● YOUR INSTRUCTIONS: For every line in the entries that contains "Given", show the whole line.

● DATA FOR PROCESSING:

====

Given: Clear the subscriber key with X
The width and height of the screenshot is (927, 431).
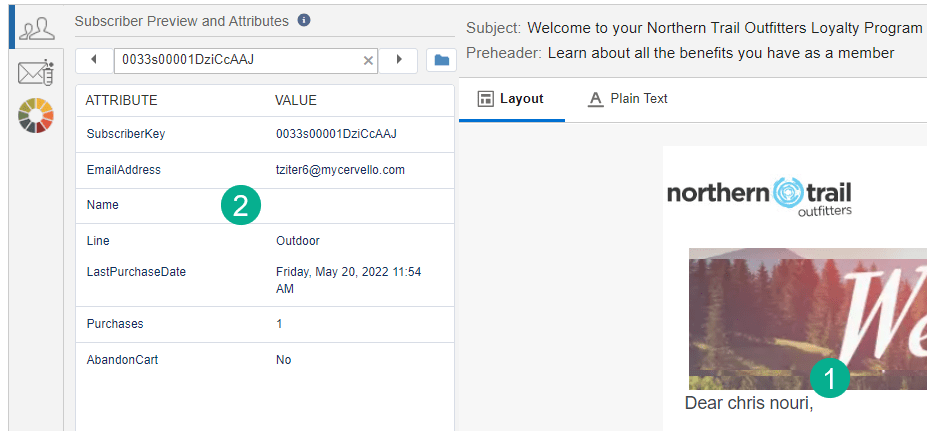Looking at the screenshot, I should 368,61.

====

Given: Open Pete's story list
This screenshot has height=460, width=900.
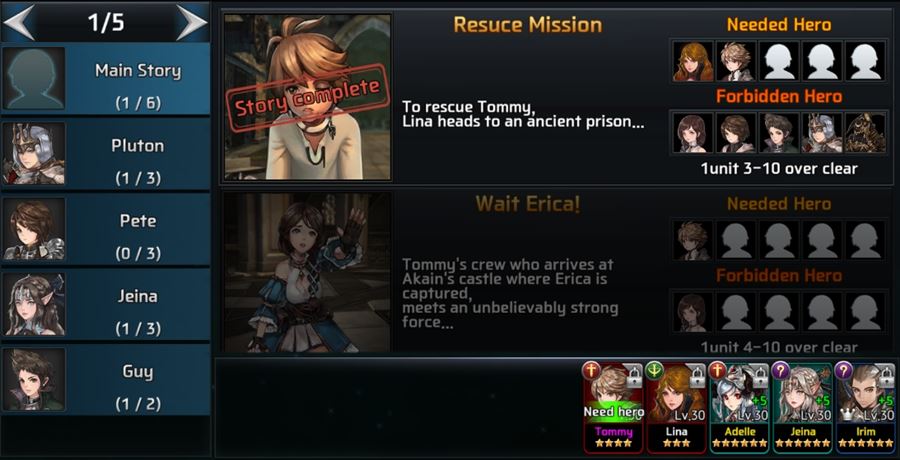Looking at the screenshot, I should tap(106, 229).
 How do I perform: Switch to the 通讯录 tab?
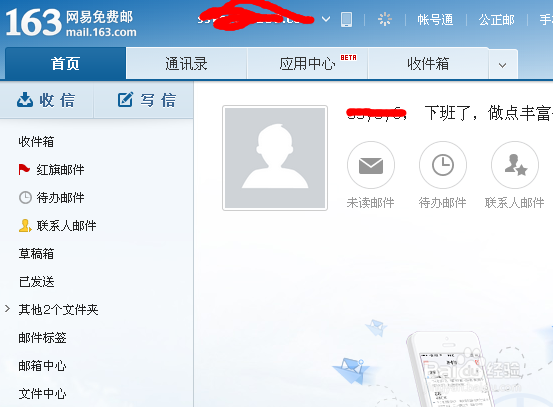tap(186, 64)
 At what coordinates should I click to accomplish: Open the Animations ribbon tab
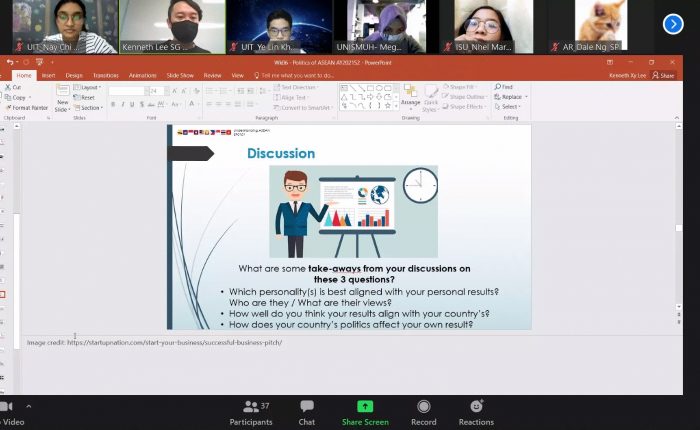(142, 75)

====

● THE ANSWER:
Given: Clear the subscriber key with X
Given: Open Pete's story list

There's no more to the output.